6wcy

From Proteopedia

(Difference between revisions)

Revision as of 06:53, 17 March 2021

N160D Deamidation Mutant of Human gammaD-Crystallin

Structural highlights

6wcy is a 2 chain structure with sequence from Human. Full crystallographic information is available from OCA. For a guided tour on the structure components use FirstGlance.
Ligands:
Related:	6w5b
Gene:	CRYGD, CRYG4 (HUMAN)
Resources:	FirstGlance, OCA, PDBe, RCSB, PDBsum, ProSAT

Disease

[CRGD_HUMAN] Defects in CRYGD are a cause of cataract autosomal dominant (ADC) [MIM:604219]. Cataract is an opacification of the crystalline lens of the eye that frequently results in visual impairment or blindness. Opacities vary in morphology, are often confined to a portion of the lens, and may be static or progressive. In general, the more posteriorly located and dense an opacity, the greater the impact on visual function. Cataract is the most common treatable cause of visual disability in childhood.^[1] ^[2] ^[3] Defects in CRYGD are the cause of cataract congenital non-nuclear polymorphic autosomal dominant (CCP) [MIM:601286]; also known as polymorphic congenital cataract. A congenital cataract characterized by a non-progressive phenotype and partial opacity that has a variable location between the fetal nucleus of the lens and the equator. The fetal nucleus is normal. The opacities are irregular and look similar to a bunch of grapes and may be present simultaneously in different lens layers.^[4] ^[5] Defects in CRYGD are the cause of cataract congenital cerulean type 3 (CCA3) [MIM:608983]; also known as congenital cataract blue dot type 3. A cerulean form of autosomal dominant congenital cataract. Cerulean cataract is characterized by peripheral bluish and white opacifications organized in concentric layers with occasional central lesions arranged radially. The opacities are observed in the superficial layers of the fetal nucleus as well as the adult nucleus of the lens. Involvement is usually bilateral. Visual acuity is only mildly reduced in childhood. In adulthood, the opacifications may progress, making lens extraction necessary. Histologically the lesions are described as fusiform cavities between lens fibers which contain a deeply staining granular material. Although the lesions may take on various colors, a dull blue is the most common appearance and is responsible for the designation cerulean cataract. Defects in CRYGD are the cause of cataract crystalline aculeiform (CACA) [MIM:115700]. A congenital crystalline cataract characterized by fiberglass-like or needle-like crystals projecting in different directions, through or close to the axial region of the lens. The opacity causes a variable degree of vision loss.^[6]

Function

[CRGD_HUMAN] Crystallins are the dominant structural components of the vertebrate eye lens.
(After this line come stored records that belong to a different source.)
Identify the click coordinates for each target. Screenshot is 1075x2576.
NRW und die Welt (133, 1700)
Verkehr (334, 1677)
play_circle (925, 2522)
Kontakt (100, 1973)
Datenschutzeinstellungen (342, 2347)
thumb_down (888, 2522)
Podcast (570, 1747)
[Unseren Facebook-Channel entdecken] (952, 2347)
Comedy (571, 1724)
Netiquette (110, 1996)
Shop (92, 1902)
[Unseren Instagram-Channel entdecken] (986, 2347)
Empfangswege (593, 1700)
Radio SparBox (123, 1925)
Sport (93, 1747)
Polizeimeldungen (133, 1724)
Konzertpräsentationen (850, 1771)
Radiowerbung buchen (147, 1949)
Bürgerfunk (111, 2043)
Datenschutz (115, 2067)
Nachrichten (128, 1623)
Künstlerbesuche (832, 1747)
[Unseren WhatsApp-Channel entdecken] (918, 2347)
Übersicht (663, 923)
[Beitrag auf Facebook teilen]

Publication Abstract from PubMed

Cataracts involve the deposition of the crystallin proteins in the vertebrate eye lens, causing opacification and blindness. They are associated with either genetic mutation or protein damage that accumulates over the lifetime of the organism. Deamidation of Asn residues in several different crystallins has been observed and is frequently invoked as a cause of cataract. Here, we investigated the properties of Asp variants, deamidation products of gammaD-crystallin, by solution NMR, X-ray crystallography, and other biophysical techniques. No substantive structural or stability changes were noted for all seven Asn to Asp gammaD-crystallins. Importantly, no changes in diffusion interaction behavior could be detected. Our combined experimental results demonstrate that introduction of single Asp residues on the surface of gammaD-crystallin by deamidation is unlikely to be the driver of cataract formation in the eye lens.

Assessing the Structures and Interactions of gammaD-Crystallin Deamidation Variants.,Guseman AJ, Whitley MJ, Gonzalez JJ, Rathi N, Ambarian M, Gronenborn AM Structure. 2020 Nov 23. pii: S0969-2126(20)30418-4. doi:, 10.1016/j.str.2020.11.006. PMID:33264606^[7]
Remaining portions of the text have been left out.